▸ **WORK ORDER**
Type the records out again in full, exactly.

[Data items]

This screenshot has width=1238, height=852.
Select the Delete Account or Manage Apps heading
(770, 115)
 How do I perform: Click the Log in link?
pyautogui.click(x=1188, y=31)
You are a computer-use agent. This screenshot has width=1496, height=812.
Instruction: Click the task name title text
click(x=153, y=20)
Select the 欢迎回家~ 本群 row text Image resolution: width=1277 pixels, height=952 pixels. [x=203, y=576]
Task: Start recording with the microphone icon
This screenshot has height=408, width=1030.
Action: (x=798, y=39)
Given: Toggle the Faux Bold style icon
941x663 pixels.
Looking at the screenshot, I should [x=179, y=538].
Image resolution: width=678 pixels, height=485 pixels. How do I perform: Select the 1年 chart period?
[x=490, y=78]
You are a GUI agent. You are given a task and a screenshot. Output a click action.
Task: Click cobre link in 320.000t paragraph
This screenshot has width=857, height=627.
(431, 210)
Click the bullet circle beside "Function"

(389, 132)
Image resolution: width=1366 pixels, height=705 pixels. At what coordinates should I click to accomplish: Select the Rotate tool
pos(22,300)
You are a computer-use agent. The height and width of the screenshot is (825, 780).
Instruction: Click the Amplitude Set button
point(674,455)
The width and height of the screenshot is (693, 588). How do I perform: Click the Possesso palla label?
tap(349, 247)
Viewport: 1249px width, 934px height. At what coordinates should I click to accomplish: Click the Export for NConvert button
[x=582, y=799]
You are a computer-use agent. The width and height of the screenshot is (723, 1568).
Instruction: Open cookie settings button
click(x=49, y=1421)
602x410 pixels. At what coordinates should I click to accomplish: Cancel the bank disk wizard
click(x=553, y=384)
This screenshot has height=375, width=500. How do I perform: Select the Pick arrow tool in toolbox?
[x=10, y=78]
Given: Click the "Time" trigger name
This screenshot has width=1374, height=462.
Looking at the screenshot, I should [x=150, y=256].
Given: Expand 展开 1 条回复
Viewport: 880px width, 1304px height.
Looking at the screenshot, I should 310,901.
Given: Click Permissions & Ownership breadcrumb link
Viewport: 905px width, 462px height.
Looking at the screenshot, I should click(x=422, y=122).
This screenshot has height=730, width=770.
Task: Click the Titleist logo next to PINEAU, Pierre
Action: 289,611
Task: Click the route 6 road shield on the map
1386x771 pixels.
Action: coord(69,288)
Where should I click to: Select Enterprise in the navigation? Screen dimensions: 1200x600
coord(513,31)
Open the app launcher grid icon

▸ **EXPECTED ANSWER**
This screenshot has width=1238, height=852.
Select the Delete Account or Manage Apps heading
(770, 115)
 How do I perform: Click the Log in link?
pyautogui.click(x=1188, y=31)
You are a computer-use agent. This screenshot has width=1496, height=812.
Instruction: Click the task name title text
click(x=153, y=20)
Select the 欢迎回家~ 本群 row text Image resolution: width=1277 pixels, height=952 pixels. [x=203, y=576]
Task: Start recording with the microphone icon
This screenshot has height=408, width=1030.
Action: (x=798, y=39)
Given: Toggle the Faux Bold style icon
941x663 pixels.
Looking at the screenshot, I should [x=179, y=538].
Image resolution: width=678 pixels, height=485 pixels. How do I perform: Select the 1年 chart period?
[x=490, y=78]
You are a GUI agent. You are given a task and a screenshot. Output a click action.
Task: Click cobre link in 320.000t paragraph
This screenshot has width=857, height=627.
(431, 210)
Click the bullet circle beside "Function"

(389, 132)
Image resolution: width=1366 pixels, height=705 pixels. At what coordinates should I click to accomplish: Select the Rotate tool
pos(22,300)
You are a computer-use agent. The height and width of the screenshot is (825, 780).
Instruction: Click the Amplitude Set button
point(674,455)
The width and height of the screenshot is (693, 588). How do I perform: Click the Possesso palla label?
tap(349, 247)
Viewport: 1249px width, 934px height. At what coordinates should I click to accomplish: Click the Export for NConvert button
[x=582, y=799]
You are a computer-use agent. The width and height of the screenshot is (723, 1568).
Instruction: Open cookie settings button
click(x=49, y=1421)
602x410 pixels. At what coordinates should I click to accomplish: Cancel the bank disk wizard
click(x=553, y=384)
This screenshot has height=375, width=500. How do I perform: Select the Pick arrow tool in toolbox?
[x=10, y=78]
Given: Click the "Time" trigger name
This screenshot has width=1374, height=462.
Looking at the screenshot, I should [x=150, y=256].
Given: Expand 展开 1 条回复
Viewport: 880px width, 1304px height.
Looking at the screenshot, I should 310,901.
Given: Click Permissions & Ownership breadcrumb link
Viewport: 905px width, 462px height.
Looking at the screenshot, I should click(x=422, y=122).
This screenshot has height=730, width=770.
Task: Click the Titleist logo next to PINEAU, Pierre
Action: 289,611
Task: Click the route 6 road shield on the map
1386x771 pixels.
Action: coord(69,288)
Where should I click to: Select Enterprise in the navigation? Screen dimensions: 1200x600
coord(513,31)
Open the app launcher grid icon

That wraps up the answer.